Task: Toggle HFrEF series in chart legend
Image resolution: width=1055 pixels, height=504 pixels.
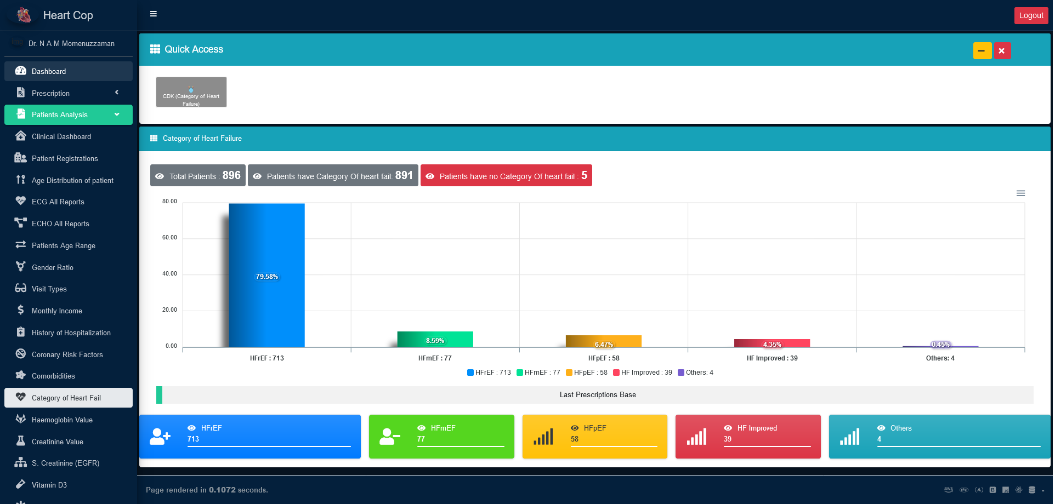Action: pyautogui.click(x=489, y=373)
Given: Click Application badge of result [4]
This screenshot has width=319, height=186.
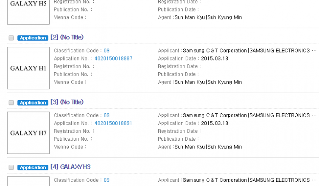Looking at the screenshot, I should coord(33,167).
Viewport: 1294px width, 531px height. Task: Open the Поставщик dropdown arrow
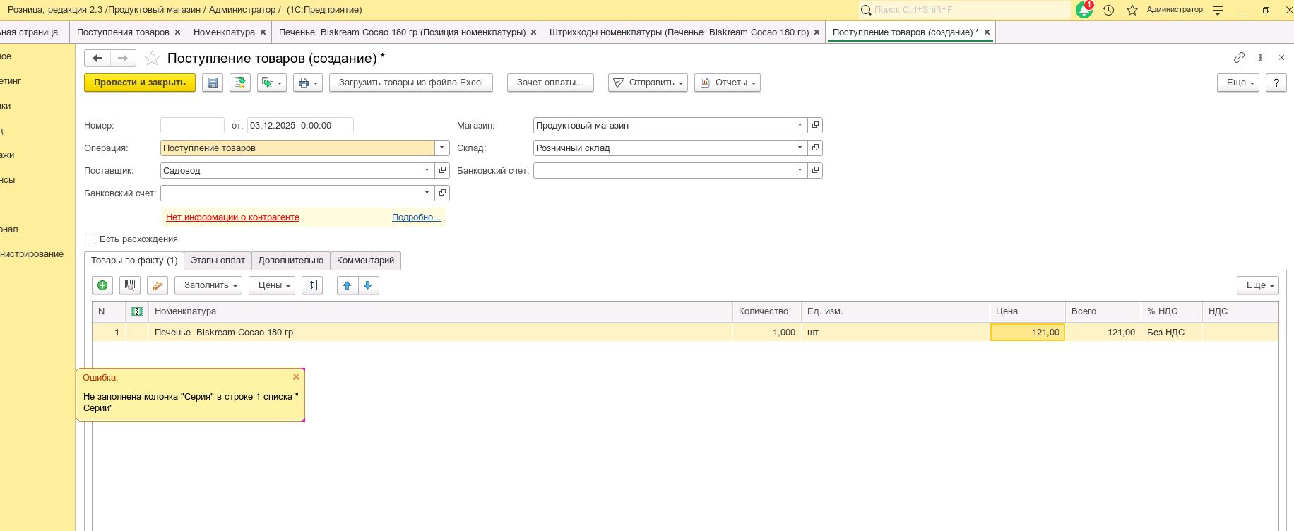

-------

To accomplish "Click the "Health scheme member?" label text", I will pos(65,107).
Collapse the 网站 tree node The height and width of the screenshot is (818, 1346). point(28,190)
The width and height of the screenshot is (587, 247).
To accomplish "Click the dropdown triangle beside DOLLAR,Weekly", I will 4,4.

-------

Problem statement:
Reproduce each line in the listing above that mentions the string "dropdown".

Written response:
Viewport: 1294px width, 531px height. Task: Open the Поставщик dropdown arrow
To accomplish "Click the dropdown triangle beside DOLLAR,Weekly", I will 4,4.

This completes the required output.